In patients with primary hyperoxaluria type 1 (PH1), there is a positive association between the risk of kidney failure and excretion of urinary oxalate. Lumasiran is an RNA inhibitor therapeutic to lower urinary oxalate excretion in patients with PH1.
During a virtual poster session at ASN Kidney Week 2021, John C. Lieske, MD, and colleagues reported results of an analysis estimating the risk of progression to kidney failure in patients with PH1 treated with lumasiran, compared with patients not treated with lumasiran. The poster was titled Modeling the Risk of Progression to Kidney Failure in Patients with Primary Hyperoxaluria Type 1 Treated with Lumasiran Relative to a National History Cohort Not Treated with Lumasiran.
A skewed-normal distribution of 24-hour urinary oxalate values for patients with PH1 was simulated based on reported urinary oxalate values from the Rare Kidney Stone Consortium (RKSC) PH Registry among patients not in kidney failure at diagnosis and who did not receive lumasiran. A loglinear model of post-lumasiran treatment steady-state urinary oxalate as a function of baseline urinary oxalate was built using data from the ILLUMINATE-A trial of lumasiran. The distribution of steady-state, on-treatment urinary oxalate values for RKSC patients was then predicted by applying this model to the stimulated 24-hour urinary oxalate excretion of the RKSC cohort, considered as baseline. The number of kidney failure events per 100 patients in the RKSC PH1 cohort who had received lumasiran was estimated using a risk model of kidney failure as a function of 24-hour urinary oxalate excretion, based on Kaplan-Meier curves of renal survival reported from the RKSC.
In the absence of lumasiran treatment, the mean 24-hour urinary oxalate excretion for the RKSC PH1 cohort was 2.2 mmol/24 hr/1.73 m2, and was predicted to decrease to 0.62 mmol/24 hr/1.73 m2 in a model simulating the effect of administration of lumasiran
In the model for patients not treated with lumasiran, the predicted number of kidney failure events per 100 patients at 10, 20, and 30 years was 10 (95% confidence interval [CI], 4-23), 32 (95% CI, 19-50), and 42 (95% CI, 27-59), respectively. In the model of lumasiran treatment, the estimated cumulative number of kidney failure events per 100 patients was 4 (95% CI, 1-12) at 10 years and remained unchanged at 20 and 30 years.
In conclusion, the researchers said, “This analysis predicts a long-term reduction in kidney failure risk among PH1 patients treated with lumasiran, assuming prompt treatment at diagnosis.”
Funding for this analysis was provided by Alnylam Pharmaceuticals.
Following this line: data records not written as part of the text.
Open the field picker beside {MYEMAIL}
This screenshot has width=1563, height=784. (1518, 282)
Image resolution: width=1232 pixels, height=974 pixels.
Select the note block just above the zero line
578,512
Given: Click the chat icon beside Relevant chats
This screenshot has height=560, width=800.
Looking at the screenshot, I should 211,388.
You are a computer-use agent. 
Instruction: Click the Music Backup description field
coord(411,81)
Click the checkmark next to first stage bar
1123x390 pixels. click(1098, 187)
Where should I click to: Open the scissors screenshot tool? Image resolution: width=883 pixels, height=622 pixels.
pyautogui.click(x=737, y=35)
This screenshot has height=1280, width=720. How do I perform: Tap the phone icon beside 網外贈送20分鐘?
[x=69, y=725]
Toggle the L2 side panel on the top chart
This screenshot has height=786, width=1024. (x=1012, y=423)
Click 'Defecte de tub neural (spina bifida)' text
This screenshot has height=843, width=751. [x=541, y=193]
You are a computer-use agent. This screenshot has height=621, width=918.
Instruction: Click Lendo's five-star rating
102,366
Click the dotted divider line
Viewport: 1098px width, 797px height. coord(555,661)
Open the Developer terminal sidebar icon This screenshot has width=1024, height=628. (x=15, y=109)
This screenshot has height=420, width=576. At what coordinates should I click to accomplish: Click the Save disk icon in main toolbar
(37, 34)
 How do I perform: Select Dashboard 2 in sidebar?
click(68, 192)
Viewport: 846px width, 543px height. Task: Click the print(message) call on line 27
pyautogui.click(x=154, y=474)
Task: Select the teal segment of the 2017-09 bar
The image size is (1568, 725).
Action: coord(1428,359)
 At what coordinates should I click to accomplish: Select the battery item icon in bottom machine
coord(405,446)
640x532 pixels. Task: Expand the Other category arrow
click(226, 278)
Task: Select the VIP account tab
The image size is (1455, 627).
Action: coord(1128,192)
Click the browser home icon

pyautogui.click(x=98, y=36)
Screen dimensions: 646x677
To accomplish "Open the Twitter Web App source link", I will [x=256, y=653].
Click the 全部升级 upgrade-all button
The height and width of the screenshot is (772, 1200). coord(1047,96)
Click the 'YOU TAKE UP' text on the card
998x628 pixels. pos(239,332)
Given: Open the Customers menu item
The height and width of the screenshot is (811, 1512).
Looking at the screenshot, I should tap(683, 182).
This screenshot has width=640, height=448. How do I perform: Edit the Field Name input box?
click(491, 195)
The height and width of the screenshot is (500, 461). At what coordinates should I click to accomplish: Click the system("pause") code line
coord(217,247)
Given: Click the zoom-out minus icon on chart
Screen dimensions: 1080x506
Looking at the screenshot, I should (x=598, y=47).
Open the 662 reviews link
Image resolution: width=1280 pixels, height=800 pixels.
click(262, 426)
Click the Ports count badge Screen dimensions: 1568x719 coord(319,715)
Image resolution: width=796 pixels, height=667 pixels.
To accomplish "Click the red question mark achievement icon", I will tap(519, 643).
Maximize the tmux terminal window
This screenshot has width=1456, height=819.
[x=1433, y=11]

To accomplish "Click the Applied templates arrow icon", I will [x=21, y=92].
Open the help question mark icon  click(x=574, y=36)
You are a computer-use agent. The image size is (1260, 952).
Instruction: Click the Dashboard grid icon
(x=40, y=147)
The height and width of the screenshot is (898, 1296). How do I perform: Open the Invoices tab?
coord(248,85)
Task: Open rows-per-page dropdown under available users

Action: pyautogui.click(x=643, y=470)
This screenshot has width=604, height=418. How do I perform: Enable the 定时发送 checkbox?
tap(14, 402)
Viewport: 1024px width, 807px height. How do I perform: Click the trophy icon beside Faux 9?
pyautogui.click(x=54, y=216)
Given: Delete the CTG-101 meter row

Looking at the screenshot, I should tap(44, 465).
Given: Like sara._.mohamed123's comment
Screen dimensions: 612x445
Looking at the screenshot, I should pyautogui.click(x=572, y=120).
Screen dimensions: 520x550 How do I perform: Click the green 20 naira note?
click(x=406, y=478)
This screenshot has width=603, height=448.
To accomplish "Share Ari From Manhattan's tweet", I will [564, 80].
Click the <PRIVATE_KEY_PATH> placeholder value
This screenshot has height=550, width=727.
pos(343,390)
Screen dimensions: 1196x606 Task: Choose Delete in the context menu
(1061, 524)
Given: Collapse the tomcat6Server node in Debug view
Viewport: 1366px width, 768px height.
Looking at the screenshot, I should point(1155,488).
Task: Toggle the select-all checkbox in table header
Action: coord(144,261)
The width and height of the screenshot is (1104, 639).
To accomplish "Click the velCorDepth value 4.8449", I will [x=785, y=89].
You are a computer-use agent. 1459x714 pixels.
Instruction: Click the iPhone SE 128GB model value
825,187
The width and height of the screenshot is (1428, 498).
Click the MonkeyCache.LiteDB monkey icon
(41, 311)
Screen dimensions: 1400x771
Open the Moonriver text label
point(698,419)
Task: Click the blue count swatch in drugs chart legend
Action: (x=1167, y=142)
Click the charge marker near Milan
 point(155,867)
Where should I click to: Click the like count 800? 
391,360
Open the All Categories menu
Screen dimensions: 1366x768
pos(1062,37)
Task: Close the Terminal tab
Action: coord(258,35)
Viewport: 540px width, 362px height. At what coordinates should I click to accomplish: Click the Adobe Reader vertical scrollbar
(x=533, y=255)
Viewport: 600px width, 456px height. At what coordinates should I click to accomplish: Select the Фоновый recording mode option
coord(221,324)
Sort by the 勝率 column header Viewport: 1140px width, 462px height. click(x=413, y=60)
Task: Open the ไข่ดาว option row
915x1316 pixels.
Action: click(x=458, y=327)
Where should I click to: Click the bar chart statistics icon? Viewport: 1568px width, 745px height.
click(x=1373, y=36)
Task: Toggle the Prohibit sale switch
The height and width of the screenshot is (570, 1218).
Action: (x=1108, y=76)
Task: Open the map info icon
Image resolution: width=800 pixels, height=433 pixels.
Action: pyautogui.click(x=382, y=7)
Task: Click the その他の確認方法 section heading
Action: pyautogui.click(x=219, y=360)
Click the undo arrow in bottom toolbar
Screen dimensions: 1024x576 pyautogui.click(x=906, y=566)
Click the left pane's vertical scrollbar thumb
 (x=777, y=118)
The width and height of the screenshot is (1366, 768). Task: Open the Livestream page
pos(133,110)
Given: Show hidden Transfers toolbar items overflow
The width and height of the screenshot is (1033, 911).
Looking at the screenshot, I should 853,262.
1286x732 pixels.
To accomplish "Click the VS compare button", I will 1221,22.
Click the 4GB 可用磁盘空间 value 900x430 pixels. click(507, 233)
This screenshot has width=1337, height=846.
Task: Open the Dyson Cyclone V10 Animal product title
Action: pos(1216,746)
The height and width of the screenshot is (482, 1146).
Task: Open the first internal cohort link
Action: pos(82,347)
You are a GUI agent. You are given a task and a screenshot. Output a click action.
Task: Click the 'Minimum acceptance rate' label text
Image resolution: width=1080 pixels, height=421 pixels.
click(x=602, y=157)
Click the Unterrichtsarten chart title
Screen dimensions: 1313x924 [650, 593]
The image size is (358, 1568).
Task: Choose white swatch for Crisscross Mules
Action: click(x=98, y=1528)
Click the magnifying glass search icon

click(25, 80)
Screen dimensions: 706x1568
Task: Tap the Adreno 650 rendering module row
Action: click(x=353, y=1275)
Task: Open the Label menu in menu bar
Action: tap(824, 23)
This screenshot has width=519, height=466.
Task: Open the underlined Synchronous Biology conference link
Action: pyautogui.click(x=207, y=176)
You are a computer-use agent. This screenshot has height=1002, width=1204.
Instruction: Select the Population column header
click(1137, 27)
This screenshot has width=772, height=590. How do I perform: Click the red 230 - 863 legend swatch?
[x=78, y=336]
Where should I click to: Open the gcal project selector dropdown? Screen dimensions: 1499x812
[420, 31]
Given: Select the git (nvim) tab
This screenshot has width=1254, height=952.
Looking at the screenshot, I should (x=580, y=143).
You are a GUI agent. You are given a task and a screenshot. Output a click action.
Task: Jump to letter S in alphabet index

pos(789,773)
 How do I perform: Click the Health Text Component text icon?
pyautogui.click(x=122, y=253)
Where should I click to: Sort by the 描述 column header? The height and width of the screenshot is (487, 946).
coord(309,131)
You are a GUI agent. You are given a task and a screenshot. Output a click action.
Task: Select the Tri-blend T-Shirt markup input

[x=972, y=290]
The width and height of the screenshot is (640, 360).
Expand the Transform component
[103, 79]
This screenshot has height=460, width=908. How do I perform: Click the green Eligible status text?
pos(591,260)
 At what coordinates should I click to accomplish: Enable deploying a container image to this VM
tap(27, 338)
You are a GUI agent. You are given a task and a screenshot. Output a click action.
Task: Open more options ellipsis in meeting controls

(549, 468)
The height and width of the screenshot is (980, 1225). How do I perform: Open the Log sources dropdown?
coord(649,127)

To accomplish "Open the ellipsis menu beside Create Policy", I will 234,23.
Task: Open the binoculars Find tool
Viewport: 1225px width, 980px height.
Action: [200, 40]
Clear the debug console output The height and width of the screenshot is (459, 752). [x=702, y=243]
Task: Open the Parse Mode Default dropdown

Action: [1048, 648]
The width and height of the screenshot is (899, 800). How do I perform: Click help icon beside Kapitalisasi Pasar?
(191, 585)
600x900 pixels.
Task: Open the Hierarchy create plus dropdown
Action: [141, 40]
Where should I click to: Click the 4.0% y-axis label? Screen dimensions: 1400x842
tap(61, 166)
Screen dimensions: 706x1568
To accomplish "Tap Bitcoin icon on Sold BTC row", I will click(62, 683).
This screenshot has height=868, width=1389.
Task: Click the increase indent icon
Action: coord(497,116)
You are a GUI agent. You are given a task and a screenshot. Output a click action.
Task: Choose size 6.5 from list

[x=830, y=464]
Source: Lieske JC, Mara KC, Danese DS, et al. Modeling the risk of progression to kidney failure in patients with primary hyperoxaluria type 1 treated with lumasiran relative to a natural history cohort not treated with lumasiran. Abstract of a poster presented at the American Society of Nephrology virtual Kidney Week 2021 (Abstract PO1319), November 2021.